- **Data to examine**
*** Block opens ***

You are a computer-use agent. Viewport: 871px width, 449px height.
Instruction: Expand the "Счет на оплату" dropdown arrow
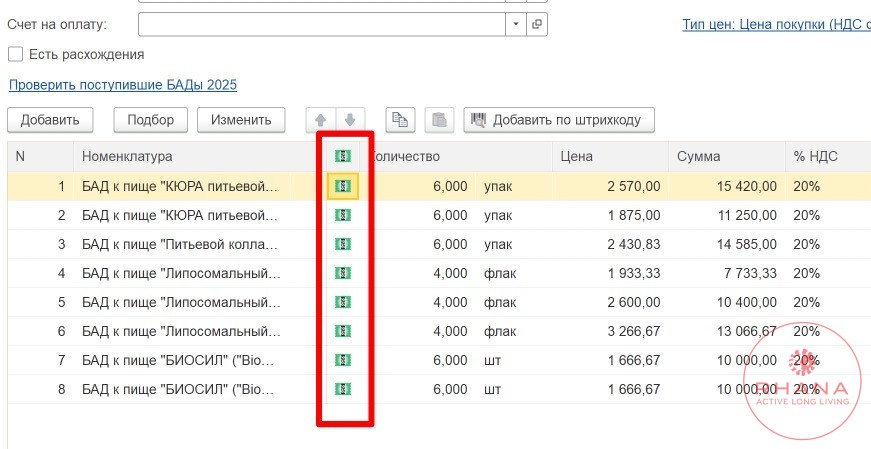click(x=516, y=24)
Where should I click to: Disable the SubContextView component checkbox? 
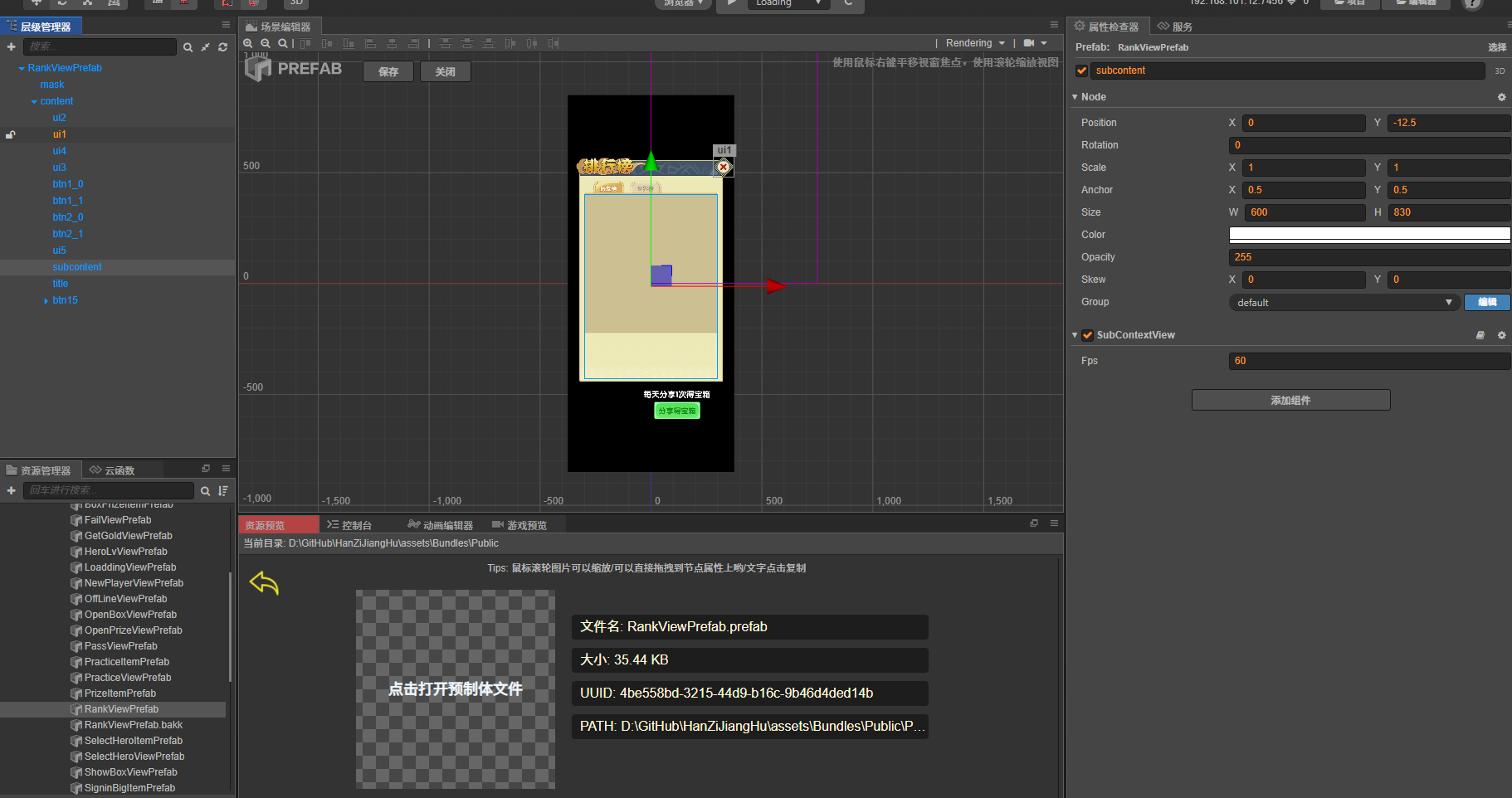pos(1087,335)
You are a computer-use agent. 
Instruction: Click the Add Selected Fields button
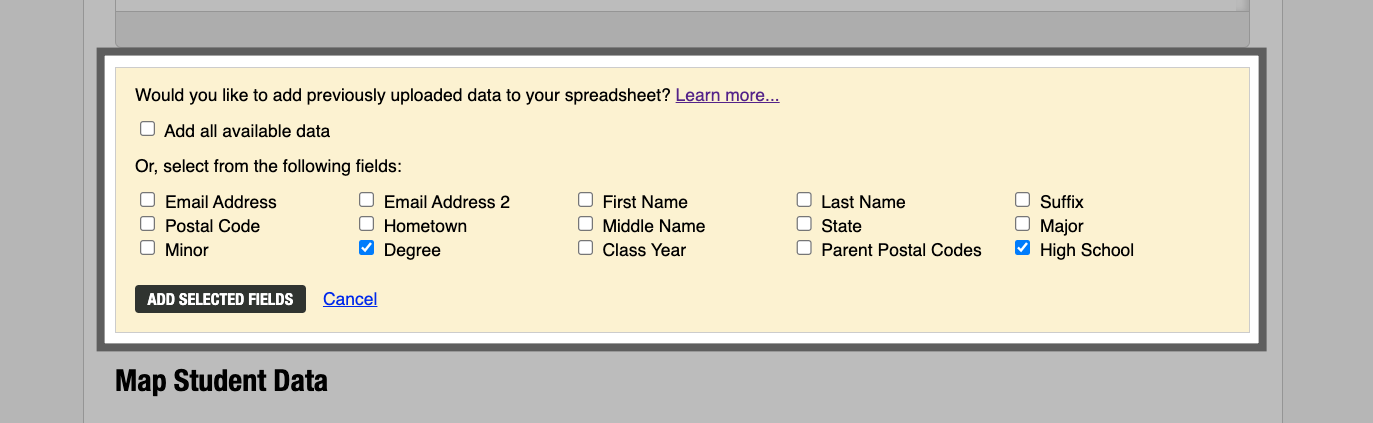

*** Block closes ***

- **Work to complete**
Your answer must be the records above, word for word, with no pictures.

- **Expected answer**
You are a computer-use agent. Viewport: 871px width, 449px height.
Instruction: Expand the "Счет на оплату" dropdown arrow
click(x=516, y=24)
Where should I click to: Disable the SubContextView component checkbox? 
pos(1087,335)
You are a computer-use agent. 
Instruction: Click the Add Selected Fields button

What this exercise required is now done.